Gastronomi, kültürel ve doğal güzelliklerin ardından turistlerin gidecekleri yeri belirleyen en önemli üçüncü unsur olarak sıralanıyor. Türkiye bu konuda ilerleme kaydetse de yapmayı gerekenler de var. Ayça Bilgin yazdı.

Türkiye’yi ziyaret etmeyi düşünen, fakat Türkiye ile ilgili çok az bilgiye sahip bir kişi olduğunuzu varsayalım. Başkalarının seyahat deneyimlerinden ve önerilerinden yararlanmak için Google’da bir arama yaptınız.

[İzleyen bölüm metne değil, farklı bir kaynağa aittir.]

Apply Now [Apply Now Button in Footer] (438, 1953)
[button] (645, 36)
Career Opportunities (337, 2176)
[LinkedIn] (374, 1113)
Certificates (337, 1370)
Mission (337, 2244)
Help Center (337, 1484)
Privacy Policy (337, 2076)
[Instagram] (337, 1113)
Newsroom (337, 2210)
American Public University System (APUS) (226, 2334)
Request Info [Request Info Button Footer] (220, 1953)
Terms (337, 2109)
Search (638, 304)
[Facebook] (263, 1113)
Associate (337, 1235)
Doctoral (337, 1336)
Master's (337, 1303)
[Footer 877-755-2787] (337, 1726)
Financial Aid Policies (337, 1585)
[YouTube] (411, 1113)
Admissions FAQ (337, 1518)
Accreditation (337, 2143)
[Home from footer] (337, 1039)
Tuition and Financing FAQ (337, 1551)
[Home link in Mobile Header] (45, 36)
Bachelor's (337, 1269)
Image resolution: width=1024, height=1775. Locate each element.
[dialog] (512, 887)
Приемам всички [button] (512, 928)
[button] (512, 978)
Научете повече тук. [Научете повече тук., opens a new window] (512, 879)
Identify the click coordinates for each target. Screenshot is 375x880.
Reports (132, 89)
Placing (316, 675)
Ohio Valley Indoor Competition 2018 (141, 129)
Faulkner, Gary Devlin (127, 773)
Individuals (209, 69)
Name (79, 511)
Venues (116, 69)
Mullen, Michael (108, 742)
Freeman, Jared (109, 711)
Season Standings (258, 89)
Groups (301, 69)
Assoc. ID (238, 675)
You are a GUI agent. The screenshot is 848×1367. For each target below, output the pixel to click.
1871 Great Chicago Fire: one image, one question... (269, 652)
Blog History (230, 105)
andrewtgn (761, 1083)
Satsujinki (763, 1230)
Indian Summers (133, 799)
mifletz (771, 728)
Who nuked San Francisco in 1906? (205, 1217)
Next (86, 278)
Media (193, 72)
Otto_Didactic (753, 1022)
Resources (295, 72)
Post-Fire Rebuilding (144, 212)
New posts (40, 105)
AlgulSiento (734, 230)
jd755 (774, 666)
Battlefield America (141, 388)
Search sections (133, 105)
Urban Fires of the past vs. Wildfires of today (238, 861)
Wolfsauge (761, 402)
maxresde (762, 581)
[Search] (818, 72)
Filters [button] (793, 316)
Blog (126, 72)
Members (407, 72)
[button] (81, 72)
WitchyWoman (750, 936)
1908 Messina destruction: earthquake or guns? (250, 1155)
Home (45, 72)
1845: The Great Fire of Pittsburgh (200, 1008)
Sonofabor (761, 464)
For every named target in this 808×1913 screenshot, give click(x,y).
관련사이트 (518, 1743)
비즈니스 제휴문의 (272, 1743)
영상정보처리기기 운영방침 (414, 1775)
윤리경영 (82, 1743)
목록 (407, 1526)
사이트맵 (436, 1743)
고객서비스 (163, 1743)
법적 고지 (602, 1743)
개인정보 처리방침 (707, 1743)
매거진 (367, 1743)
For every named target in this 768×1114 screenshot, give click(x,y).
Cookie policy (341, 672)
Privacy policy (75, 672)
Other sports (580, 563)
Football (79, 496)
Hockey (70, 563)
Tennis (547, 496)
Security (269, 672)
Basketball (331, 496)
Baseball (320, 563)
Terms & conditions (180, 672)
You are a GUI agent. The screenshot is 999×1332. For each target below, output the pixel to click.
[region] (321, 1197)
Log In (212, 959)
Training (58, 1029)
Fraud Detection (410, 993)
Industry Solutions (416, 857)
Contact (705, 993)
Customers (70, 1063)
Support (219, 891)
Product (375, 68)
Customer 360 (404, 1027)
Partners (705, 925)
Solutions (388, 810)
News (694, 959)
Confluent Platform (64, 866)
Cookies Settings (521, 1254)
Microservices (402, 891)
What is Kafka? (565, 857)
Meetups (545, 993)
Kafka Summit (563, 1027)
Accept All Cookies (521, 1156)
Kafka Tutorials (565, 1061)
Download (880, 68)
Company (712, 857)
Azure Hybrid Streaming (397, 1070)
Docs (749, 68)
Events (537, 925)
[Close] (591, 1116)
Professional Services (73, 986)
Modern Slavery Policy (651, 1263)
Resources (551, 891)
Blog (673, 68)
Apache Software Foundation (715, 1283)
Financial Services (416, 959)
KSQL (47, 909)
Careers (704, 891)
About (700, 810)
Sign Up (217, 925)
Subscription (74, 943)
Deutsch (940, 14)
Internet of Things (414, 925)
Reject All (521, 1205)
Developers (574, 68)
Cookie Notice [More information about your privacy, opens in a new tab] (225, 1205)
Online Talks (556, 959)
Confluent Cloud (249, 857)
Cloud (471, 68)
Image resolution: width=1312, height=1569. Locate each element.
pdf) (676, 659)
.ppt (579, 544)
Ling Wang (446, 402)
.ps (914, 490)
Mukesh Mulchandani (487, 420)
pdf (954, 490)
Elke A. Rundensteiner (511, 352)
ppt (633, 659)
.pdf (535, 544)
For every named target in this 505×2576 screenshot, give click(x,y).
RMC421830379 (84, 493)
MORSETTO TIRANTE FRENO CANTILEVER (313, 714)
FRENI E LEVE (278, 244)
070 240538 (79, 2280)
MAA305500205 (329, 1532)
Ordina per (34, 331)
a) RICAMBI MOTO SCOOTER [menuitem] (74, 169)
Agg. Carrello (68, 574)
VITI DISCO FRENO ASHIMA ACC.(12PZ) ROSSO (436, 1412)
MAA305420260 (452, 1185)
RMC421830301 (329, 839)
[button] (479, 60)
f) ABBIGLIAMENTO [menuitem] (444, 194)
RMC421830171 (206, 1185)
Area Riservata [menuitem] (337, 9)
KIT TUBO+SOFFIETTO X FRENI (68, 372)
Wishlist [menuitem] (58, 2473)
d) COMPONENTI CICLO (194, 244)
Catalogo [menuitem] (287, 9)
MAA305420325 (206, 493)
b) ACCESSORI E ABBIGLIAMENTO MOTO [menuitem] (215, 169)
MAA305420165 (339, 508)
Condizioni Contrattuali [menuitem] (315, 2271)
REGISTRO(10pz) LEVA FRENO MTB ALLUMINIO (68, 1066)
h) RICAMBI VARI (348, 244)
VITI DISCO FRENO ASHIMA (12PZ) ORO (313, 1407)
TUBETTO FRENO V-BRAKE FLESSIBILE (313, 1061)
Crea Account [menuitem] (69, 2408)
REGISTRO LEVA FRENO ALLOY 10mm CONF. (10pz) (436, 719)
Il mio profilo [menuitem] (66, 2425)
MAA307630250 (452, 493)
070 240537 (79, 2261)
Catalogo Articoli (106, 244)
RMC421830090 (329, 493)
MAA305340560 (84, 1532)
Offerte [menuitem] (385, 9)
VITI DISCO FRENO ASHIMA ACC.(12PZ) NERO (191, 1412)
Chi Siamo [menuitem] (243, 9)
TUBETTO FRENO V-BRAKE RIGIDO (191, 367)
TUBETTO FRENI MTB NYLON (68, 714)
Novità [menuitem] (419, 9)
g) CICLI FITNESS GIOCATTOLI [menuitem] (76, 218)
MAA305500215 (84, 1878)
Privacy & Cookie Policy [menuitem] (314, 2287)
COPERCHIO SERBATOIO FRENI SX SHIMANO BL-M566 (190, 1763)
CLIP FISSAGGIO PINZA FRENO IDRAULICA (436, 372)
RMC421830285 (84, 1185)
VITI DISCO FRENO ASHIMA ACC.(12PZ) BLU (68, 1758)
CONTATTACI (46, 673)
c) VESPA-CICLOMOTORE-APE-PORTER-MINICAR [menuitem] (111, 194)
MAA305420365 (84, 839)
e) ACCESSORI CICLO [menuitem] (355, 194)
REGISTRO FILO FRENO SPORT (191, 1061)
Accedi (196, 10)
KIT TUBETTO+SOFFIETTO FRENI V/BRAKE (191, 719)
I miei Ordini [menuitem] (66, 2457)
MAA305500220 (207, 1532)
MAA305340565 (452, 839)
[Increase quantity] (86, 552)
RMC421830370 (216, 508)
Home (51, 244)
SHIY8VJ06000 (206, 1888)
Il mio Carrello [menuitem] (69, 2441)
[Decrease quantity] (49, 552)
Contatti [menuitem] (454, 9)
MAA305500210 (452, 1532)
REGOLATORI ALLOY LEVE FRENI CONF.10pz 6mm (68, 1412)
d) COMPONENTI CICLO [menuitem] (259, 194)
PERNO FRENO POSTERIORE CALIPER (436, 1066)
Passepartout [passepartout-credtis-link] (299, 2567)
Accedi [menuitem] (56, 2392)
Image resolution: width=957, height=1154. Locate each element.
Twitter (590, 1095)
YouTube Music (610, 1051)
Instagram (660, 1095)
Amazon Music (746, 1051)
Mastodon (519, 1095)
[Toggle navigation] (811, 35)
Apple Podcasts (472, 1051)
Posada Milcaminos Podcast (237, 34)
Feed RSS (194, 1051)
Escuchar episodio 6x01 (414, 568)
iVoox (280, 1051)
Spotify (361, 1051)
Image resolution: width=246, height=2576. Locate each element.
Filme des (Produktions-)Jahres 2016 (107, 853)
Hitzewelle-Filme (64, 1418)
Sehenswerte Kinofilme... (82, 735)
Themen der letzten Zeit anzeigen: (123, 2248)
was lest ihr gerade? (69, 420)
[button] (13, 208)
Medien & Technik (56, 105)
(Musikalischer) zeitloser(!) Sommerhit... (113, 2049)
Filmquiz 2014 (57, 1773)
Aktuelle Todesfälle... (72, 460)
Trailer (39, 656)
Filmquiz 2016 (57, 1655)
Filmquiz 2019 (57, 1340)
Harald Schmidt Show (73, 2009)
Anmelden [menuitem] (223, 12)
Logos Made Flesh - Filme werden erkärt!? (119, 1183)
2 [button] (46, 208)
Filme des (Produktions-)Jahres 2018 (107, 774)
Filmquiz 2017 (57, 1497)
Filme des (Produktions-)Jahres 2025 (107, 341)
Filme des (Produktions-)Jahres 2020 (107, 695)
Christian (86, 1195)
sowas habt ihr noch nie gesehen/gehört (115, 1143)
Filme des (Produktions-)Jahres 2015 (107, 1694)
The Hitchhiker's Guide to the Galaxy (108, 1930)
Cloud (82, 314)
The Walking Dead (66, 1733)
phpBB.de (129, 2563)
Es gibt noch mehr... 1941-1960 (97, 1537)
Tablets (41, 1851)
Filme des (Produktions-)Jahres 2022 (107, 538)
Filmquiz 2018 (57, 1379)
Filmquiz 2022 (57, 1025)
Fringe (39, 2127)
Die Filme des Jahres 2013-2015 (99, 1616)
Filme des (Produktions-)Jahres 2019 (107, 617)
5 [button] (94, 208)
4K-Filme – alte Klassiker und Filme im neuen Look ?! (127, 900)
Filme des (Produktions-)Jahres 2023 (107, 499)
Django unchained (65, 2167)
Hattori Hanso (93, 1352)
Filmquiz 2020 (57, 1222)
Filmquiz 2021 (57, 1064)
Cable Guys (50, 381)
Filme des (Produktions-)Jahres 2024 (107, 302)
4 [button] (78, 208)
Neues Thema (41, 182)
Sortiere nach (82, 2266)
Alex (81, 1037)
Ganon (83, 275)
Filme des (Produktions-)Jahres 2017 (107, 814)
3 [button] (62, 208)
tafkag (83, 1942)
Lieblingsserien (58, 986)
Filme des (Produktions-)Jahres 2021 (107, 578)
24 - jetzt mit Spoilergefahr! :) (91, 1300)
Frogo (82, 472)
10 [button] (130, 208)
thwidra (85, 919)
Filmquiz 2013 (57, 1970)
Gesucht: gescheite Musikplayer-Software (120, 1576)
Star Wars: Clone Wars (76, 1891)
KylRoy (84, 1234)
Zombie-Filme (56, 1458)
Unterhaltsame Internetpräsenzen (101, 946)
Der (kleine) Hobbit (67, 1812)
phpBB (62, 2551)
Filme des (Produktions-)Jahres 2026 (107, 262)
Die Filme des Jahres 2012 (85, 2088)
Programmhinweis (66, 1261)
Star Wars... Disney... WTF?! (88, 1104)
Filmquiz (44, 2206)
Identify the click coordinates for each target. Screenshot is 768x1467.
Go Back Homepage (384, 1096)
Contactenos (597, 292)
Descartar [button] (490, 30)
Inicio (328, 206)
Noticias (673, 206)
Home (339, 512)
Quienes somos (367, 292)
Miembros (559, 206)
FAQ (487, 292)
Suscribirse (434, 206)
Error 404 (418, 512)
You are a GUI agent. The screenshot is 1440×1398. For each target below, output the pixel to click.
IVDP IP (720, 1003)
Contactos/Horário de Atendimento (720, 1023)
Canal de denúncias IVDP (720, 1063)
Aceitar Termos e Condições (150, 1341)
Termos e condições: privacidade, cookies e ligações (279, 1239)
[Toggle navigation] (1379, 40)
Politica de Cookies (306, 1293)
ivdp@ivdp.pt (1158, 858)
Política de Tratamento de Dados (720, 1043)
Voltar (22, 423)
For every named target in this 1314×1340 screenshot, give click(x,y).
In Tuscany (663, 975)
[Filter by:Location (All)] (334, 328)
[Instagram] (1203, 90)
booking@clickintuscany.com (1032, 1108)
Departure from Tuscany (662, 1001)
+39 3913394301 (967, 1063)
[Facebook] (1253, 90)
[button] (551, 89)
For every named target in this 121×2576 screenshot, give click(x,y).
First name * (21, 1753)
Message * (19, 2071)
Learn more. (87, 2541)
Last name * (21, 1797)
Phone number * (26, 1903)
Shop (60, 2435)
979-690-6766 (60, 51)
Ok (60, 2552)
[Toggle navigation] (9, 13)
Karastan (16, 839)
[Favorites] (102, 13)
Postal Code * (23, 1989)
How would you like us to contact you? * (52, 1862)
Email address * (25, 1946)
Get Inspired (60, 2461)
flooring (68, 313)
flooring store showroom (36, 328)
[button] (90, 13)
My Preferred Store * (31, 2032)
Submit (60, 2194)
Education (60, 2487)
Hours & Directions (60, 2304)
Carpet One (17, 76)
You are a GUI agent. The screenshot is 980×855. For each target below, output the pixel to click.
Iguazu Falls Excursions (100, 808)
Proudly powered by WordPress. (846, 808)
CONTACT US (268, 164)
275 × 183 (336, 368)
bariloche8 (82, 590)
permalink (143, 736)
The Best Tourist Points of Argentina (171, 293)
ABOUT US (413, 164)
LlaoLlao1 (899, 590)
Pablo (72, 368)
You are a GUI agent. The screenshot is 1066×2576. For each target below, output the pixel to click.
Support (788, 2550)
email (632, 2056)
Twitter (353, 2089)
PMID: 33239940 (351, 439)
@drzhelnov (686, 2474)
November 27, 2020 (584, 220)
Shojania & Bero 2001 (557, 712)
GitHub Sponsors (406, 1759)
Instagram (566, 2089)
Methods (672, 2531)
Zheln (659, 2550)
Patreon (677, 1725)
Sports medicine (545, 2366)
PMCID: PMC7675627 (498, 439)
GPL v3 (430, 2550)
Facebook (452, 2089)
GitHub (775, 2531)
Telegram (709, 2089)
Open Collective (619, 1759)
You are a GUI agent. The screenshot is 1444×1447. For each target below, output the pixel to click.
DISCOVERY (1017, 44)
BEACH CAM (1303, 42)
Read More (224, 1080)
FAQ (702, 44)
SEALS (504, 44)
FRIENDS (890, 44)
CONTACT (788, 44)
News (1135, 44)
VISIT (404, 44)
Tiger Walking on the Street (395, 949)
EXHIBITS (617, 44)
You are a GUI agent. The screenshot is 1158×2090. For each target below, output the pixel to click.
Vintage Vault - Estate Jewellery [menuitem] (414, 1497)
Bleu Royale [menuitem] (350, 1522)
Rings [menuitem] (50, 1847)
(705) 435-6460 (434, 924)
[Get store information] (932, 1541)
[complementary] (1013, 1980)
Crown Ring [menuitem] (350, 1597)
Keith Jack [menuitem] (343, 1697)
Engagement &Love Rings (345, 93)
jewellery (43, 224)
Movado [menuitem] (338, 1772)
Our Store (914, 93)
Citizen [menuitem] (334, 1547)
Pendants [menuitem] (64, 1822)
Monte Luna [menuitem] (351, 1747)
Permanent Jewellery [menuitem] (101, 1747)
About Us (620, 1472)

Karşınıza çıkacak videoların ön izlemelerinin yarıya yakını Ayasofya, Kapadokya veya Akdeniz’in plajları gibi bilindik görüntüler olacaktır. Videoların geriye kalan yarısıyla ilgili ise başka bir şey dikkatinizi çekecek: Görüntülerin neredeyse tamamının yemeklerden oluşacağını göreceksiniz! Zira artık gezginler yalnızca görmek için değil, yemek için de seyahat ediyor, yani gastronomi odaklı seyahat ediyor.

Turizm çeşitliliğinde yeni soluk

Gastronominin seyahat deneyiminde ne kadar önemli bir yer kapladığını ortaya koymak için bu örnek yeterli değilse bazı verilere bakalım: Türkiye’nin 2021 yılında elde ettiği turizm gelirinin 5.4 milyar doları, başka bir deyişle yüzde 22’si, yeme-içme harcamalarından oluştuğunu söylüyor bazı istatistikler.1

Bu oran, diğer tüm harcama kategorilerinin üzerinde. Dünya geneline baktığımızda ise gastronomi, kültürel ve doğal güzelliklerin ardından turistlerin gidecekleri yeri belirleyen en önemli üçüncü unsur olarak sıralanıyor.2

Dünya Turizm Örgütü, gastronomi turizmini yemeğin ve yemekle ilişkili deneyimlerin öne çıktığı, özel bir turistik aktivite tipi olarak tanımlıyor. Buna ek olarak yemeklerin, özel olarak yemek odaklı bir aktivite arayışında olmasak dahi seyahat deneyimimizin bir parçası olduğunu düşünebiliriz.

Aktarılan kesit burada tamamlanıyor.